Giovani più a lungo con la dieta Okinawa

A Okinawa c’è la più alta concentrazione al mondo di ultracentenari . Non solo, la popolazione di quest’isola giapponese è meno colpita dalle malattie degenerative, che affliggono gli altri paesi, come quelle cardiache, l’obesità e i tumori. Un’ antica iscrizione incisa su una roccia di Okinawa dice: “A 70 anni sei solo un bambino, a 80 un adolescente e a 90, se gli antenati ti invitano a raggiungerli in paradiso puoi chiedergli di aspettarti fino ai 100“.

Da cosa dipende tutto questo? Due giornaliste, Anne Dufor e Laurence Wittner, sulle basi di un importante studio di 25 anni, condotto sullo stato di benessere dei suoi isolani , ci svelano nel loro libro (“La dieta Okinawa. Per essere in forma, per vivere a lungo) che il segreto per mantenersi a lungo in perfetta salute sta nello stile di vita e in una dieta a base di alimenti salutari e poco calorici.

Il  segreto della dieta okinawa: 1800 calorie al giorno e tanta energia
Che cosa dobbiamo dunque imparare dalla dieta di Okinawa ? Prima di tutto, per mettere in pratica la dieta è fondamentale la restrizione calorica che gli abitanti di Okinawa definiscono “hara hachi bu”, vale a dire la regola d’oro di mangiare solo l’ 80% di quello che il nostro appetito ci spingerebbe a fare. Ma sull’ isola di Okinawa non si mangia meno in termini di quantità di alimenti ma, semplicemente, si scelgono cibi che apportano grandi volumi in poche calorie (come le verdure) mentre si usano piccolissime quantità di condimenti grassi come olio, frutta oleaginosa e semi.
Un metodo che è facile da adottare inserendo nella dieta quotidiana ogni giorno sette porzioni di verdura e tre frutti, sette porzioni di cereali integrali o di legumi secchi, due piatti a base di soia, tre piatti di pesce a settimana, molte spezie, erbe aromatiche e alghe, pochissima carne, pochi latticini, alcol e zucchero ridotti al minimo.

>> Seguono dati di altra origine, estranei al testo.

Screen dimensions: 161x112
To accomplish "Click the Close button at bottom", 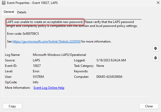I will pos(149,106).
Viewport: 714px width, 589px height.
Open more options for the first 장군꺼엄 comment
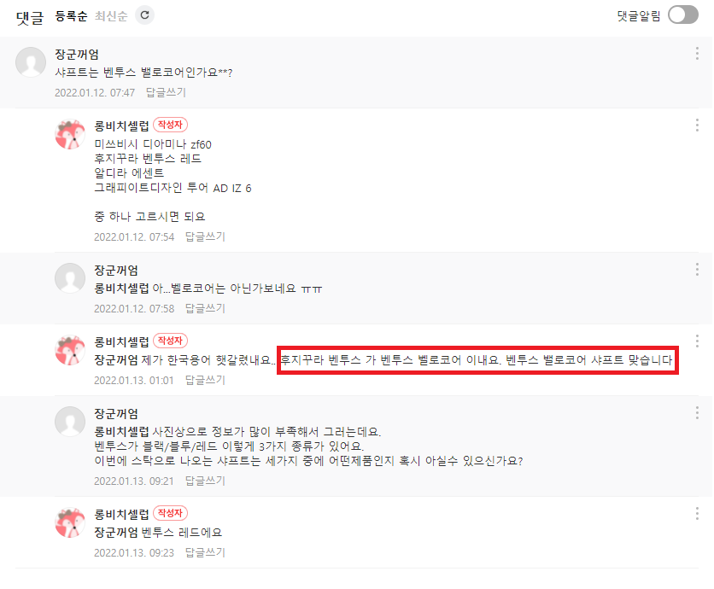point(697,53)
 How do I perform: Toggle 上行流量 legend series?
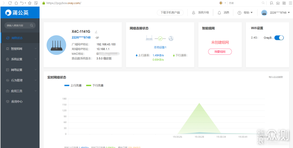pos(73,85)
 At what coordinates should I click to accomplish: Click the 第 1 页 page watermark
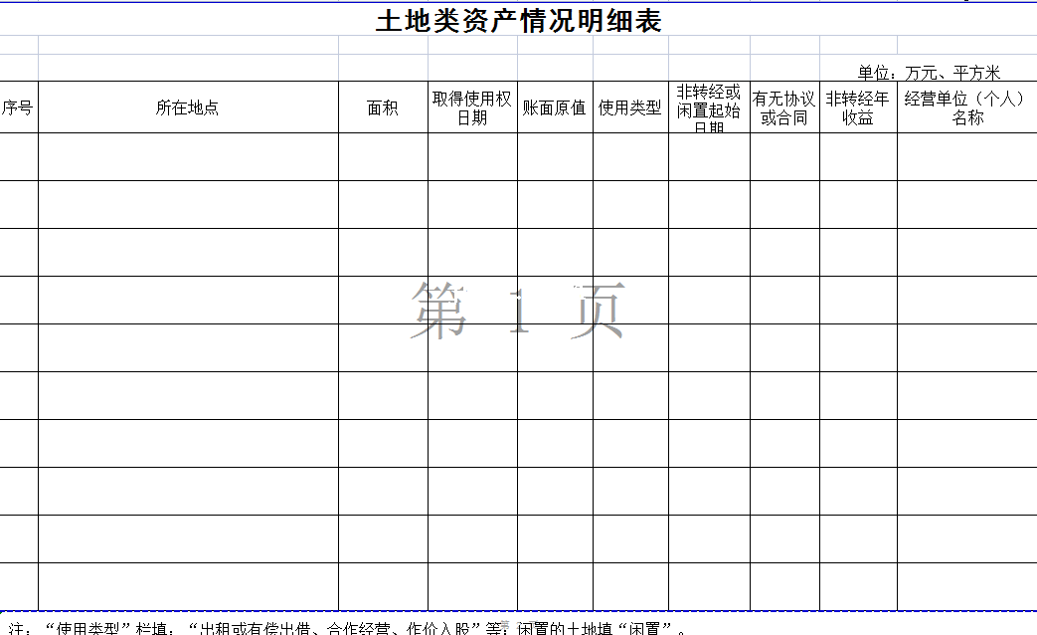pyautogui.click(x=518, y=311)
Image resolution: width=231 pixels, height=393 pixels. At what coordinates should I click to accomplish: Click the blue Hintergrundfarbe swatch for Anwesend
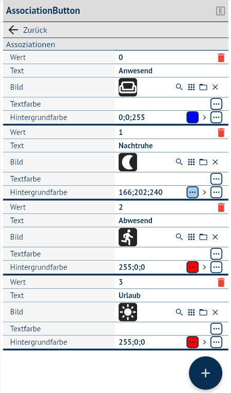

Gli alimenti e i cibi della salute della dieta okinawa
Sono ormai confermate da numerosi studi scientifici le proprietà immunostimolanti di molti cibi. Ecco quelli raccomandati da Okinawa.
Ridurre i grassi animali e tutti gli alimenti fritti, in quanto le tossine che derivano da questi alimenti favoriscono la degenerazione dei tessuti; largo spazio, invece a mele,  tè verde, zucchine, insalate, yogurt magro, arance e alghe.

 Ciliegie e frutti di bosco sono ricchi di antocianine (pigmenti che danno colore alla frutta), che migliorano le prestazioni del cervello e che sono considerati dei veri e propri anticancro; questi frutti, per le loro eccellenti proprietà devono accompagnare i pasti almeno una volta al giorno, soprattutto nel periodo invernale, quando il metabolismo rallenta e si accumulano tossine che vengono smaltite con maggiore difficoltà.

Fare il pieno di bioflavonoidi (che trovi nel melone, nel pompelmo, nei broccoli, negli spinaci, nei peperoni e nel grano saraceno), in quanto proteggono il sistema nervoso , il cervello e la circolazione sanguigna. Un posto di rilievo spetta ai pomodorini Pachino e alla cipolla rossa, ricchi di polifenolo, un potente antiossidante naturale.

Evitare i dolci, i biscotti, gli zuccheri e i gelati: sono alimenti che danno dipendenza, in quanto invogliano a mangiarne sempre di più; lo stesso vale per le carni rosse: vanno privilegiati solo il pollo e il pesci magri.

Fondamentale per la dieta Okinawa è mantenere l’atteggiamento mentale giusto: stare più a contatto con la natura e con l’ambiente. Gli  alberi, soprattutto nei mesi invernali liberano molecole protettive e  rigenerative che, a contatto con i bronchi, stimolano e rinforzano le difese immunitarie. Tale alimentazione ti aiuta inoltre, ad evitare la stipsi e l’accumulo di radicali liberi.

Se decidete di intraprendere il metodo Okinawa, è consigliabile parlarne prima con il medico o dietologo: ridurre da soli l’apporto calorico puo’ determinare delle carenze.